## Aufgaben
[1] Aus wie vielen Teilen besteht das Buch laut der Rezension zum Handbuch interkulturelle Didaktik?
[2] Übersetze diesen Satz aus der Rezension zum Handbuch interkulturelle Didaktik ins Englische: „Beide Verfasserinnen haben Ethnologie studiert und an mehreren Forschungsprojekten und Bildungsveranstaltungen verantwortlich mitgewirkt.“
[3] Knüpfe an den letzten Satz der Rezension zum Handbuch interkulturelle Didaktik an und schreibe sie weiter.
--- Textauszug ---
Ursula Bertels, Claudia Bußmann: Handbuch interkulturelle Didaktik
Rezensiert von Prof. Dr. Wolfgang Berg, 22.11.2013

Ursula Bertels, Claudia Bußmann: Handbuch interkulturelle Didaktik.
Waxmann Verlag
(Münster/New York/München/Berlin) 2013.
235 Seiten.
ISBN 978-3-8309-2889-8.
D: 24,90 EUR,
A: 25,60 EUR,
CH: 35,50 sFr.
Reihe: Gegenbilder - Band 8.
Thema
Die Autorinnen begründen theoretisch, was sie unter interkultureller Kompetenz und globalem Lernen verstehen. Sie liefern dazu eine Fülle von Vorschlägen zur methodischen Umsetzung in Schule und Erwachsenenbildung.
Autorinnen
Beide Verfasserinnen haben Ethnologie studiert und an mehreren Forschungsprojekten und Bildungsveranstaltungen verantwortlich mitgewirkt. Frau Bertels ist Vorsitzende, Frau Bussmann Mitarbeiterin des Vereins Ethnologie in Schule und Erwachsenenbildung (ESE).
Aufbau
Das Buch besteht aus drei Teilen.
Zunächst setzen sich die Autorinnen mit dem Begriff der Interkulturellen Kompetenz auseinander, um sodann Methoden und Übungen hierzu vorzustellen.
Der dritte, weitaus größte Teil befasst sich damit, wie sich in herkömmlichen Schulbüchern Eurozentrismus niederschlägt und methodisch aufgefangen werden kann. Dazu finden sich im Text selbst, vor allem aber in der beiliegenden CD zahlreiche Unterrichtsbeispiele.
Inhalt
Ausgangspunkt ist ein weiter Kulturbegriff: "Kultur ist die vom Menschen geschaffene Welt." Damit ist alles, was der Mensch im Zuge seiner Enkulturation lernt, was in seiner Gruppe im Gebrauch, normal und üblich ist, und was er in der Auseinandersetzung mit seiner Umwelt hervorbringt und verändert, Gegenstand des Interesses. Gemeinsamkeiten, aber eben auch Unterschiede hierin unterstellt, ist seine Fähigkeit gefragt, andere Menschen zu verstehen und sich mit ihnen zu verständigen. Zu dieser Kompetenz gehört es u.a., die Perspektive wechseln zu können, sich also in die Lebenswelt eines anderen Menschen hineinzuversetzen, aber auch die eigenen Selbstverständlichkeiten infrage zustellen, für kulturelle Unterschiede sensibel zu werden, andere Lebensformen zu respektieren.
--- Datenliste ---
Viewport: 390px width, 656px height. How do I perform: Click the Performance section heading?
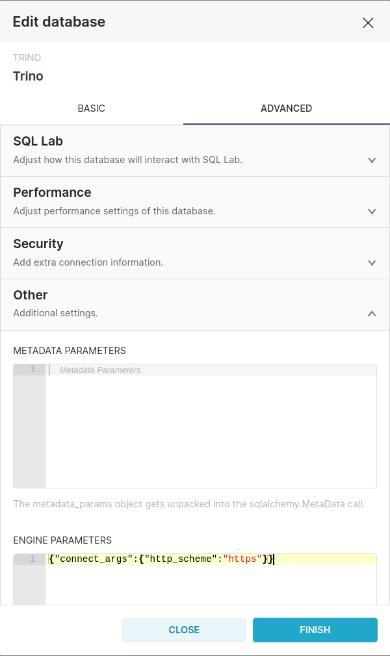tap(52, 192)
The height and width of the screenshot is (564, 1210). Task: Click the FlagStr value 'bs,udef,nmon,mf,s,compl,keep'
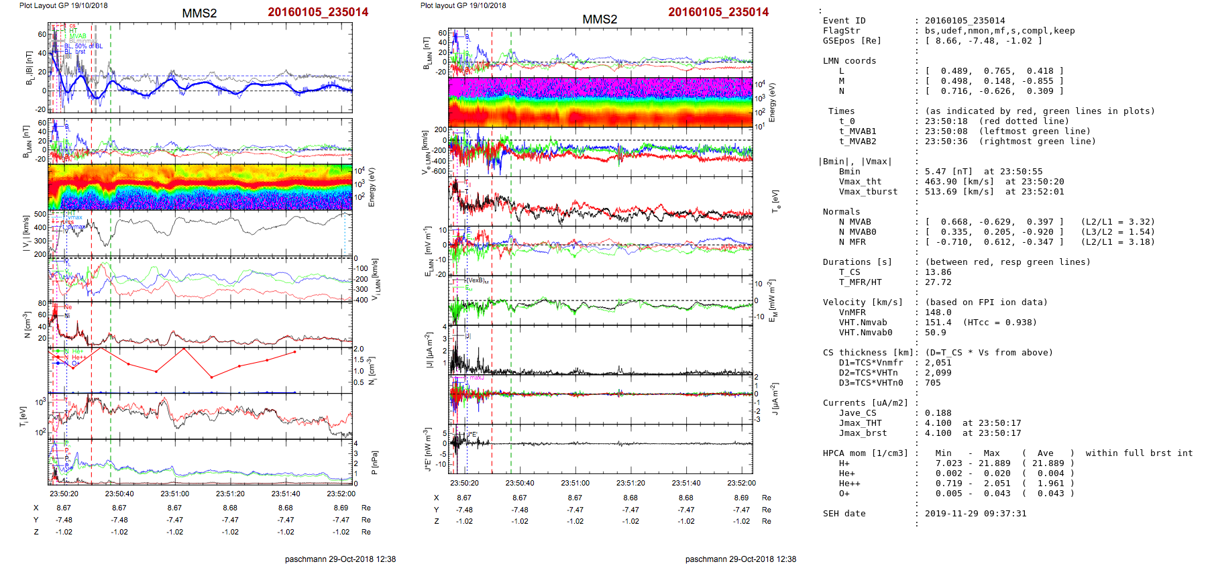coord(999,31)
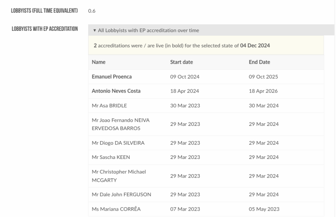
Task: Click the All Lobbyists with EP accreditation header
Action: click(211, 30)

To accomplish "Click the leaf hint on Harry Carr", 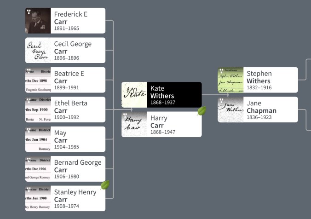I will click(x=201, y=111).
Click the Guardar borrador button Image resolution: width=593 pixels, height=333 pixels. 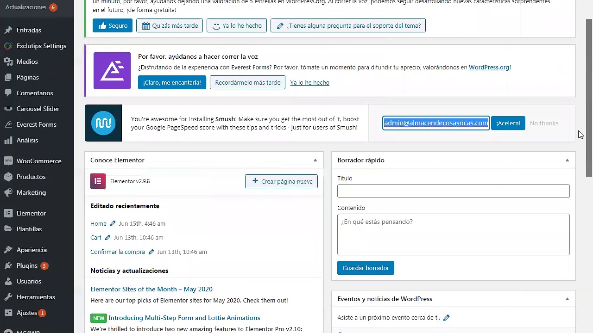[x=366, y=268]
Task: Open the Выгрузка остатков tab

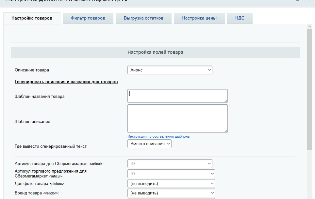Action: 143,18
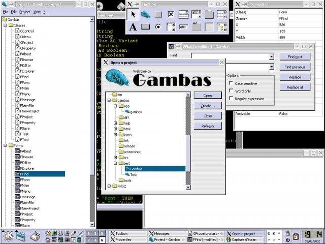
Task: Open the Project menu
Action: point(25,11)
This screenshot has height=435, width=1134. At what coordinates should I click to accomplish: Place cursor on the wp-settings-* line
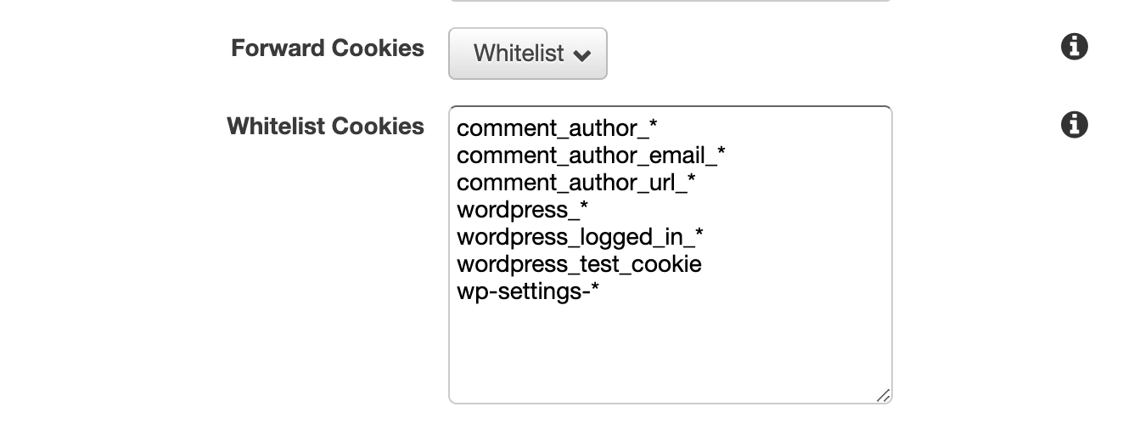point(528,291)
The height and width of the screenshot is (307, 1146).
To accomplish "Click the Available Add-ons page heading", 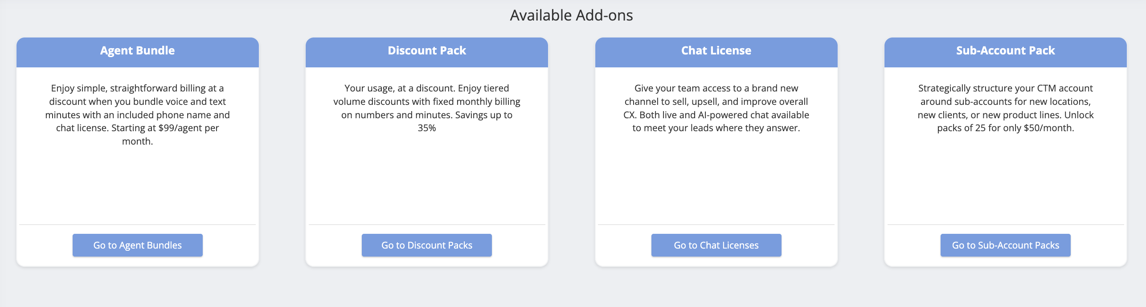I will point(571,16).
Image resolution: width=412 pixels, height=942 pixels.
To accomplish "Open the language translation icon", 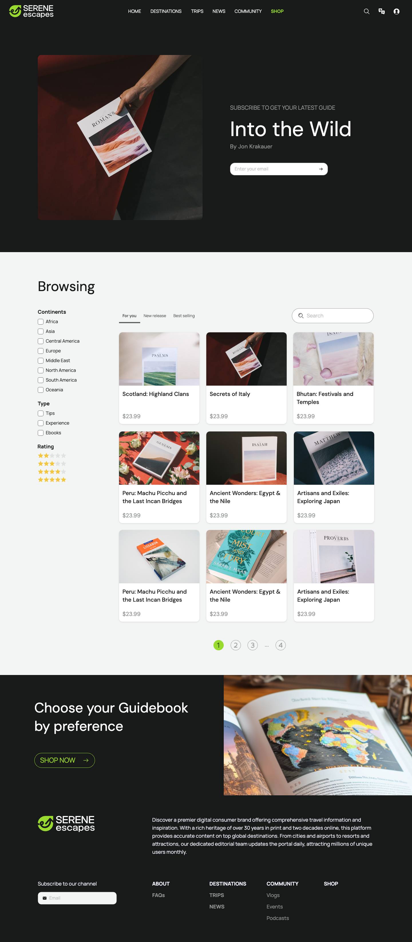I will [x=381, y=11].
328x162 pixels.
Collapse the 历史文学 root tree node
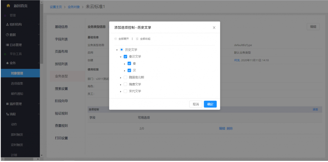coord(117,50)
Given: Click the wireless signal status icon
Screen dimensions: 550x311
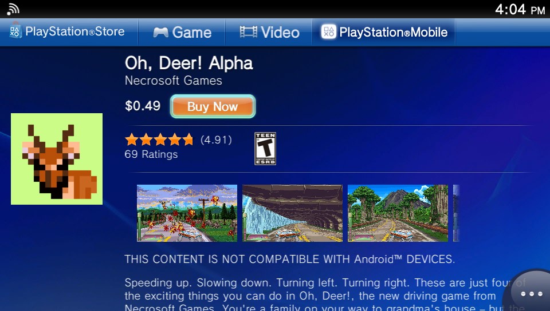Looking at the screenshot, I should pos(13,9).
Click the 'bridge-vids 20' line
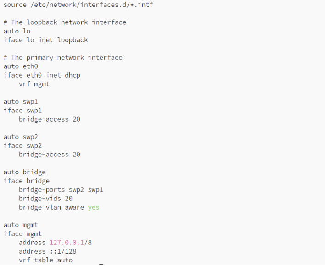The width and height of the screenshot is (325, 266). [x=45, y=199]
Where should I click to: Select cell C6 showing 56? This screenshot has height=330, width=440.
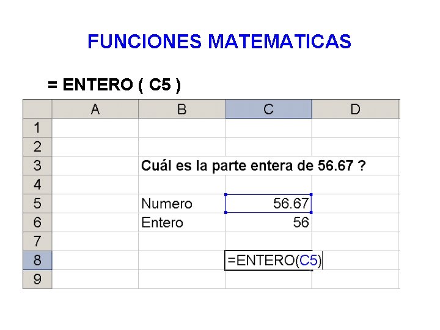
---
## Lösungen
[1] Aus drei Teilen.

[2] Both authors studied ethnology and held responsible roles in several research projects and educational events.

[3]
Die Autorinnen heben ausdrücklich hervor, dass sie diese Kompetenz an "Drittkulturen" vorstellen und üben wollen, d.h. nicht unmittelbar Personen aus einem entsprechenden Kulturkreis involviert sein sollen, da diese sonst leicht kulturalisiert, also vereinnahmt werden könnten.
Zunächst scheinen die Autorinnen den üblichen Weg einzuschlagen, kritische Ereignisse vorzustellen, also Situationen, in denen die Protagonisten nicht den gleichen Regeln folgen. Tatsächlich machen sie aber deutlich, wie sich die Praxis der Menschen in Bezug auf Nahrung und Kleidung unterscheiden kann: Sind Hunde oder Kühe essbar? Der Tuareg-Mann verhüllt stolz Stirn und Mund… Was Kompetenz im Sinne von Handlungsfähigkeit angeht, verweisen die Autorinnen vor allem darauf, dass Anpassung möglich sei, aber jeder Mensch "seine persönliche" Grenze ziehen darf, am besten auch in erklärender Weise. Unter dem Begriff des Kulturschocks illustrieren die Autorinnen auch den Prozess, der im kulturellen Konflikt abläuft, interessanterweise auch bei Rückkehr nach längerem Auslandsaufenthalt.
In der zweiten Hälfte des Buches belegen die Autorinnen die eurozentrische Sicht der herkömmlichen Erdkunde- und Geschichtsbücher, die den sog. Naturvölkern regelmäßig und systematisch die Fähigkeit abgesprochen haben, ihre Welt zu gestalten. Am Beispiel ausgewählter Ethnien belegen sie hingegen, welche Leistungen an Überlebenstechniken und Nachhaltigkeit diese erbracht haben. Der Katalog reicht von den Heilpflanzen der San (sog. Buschmänner) im südlichen Afrika, dem Anorak der Inuit, dem Wanderfeldbau der Yanomami im Amazonasgebiet bis zum Bumerang der australischen Aborigines.
Afrika ist ein eigenes Kapitel gewidmet: ein Problemkontinent erst seit die Kolonialmächte z.B. in Mali oder Togo mit Erdnuss- oder Baumwollplantagen die traditionelle Selbstversorgung und letztlich auch die lokalen Gemeinschaften zerstörten.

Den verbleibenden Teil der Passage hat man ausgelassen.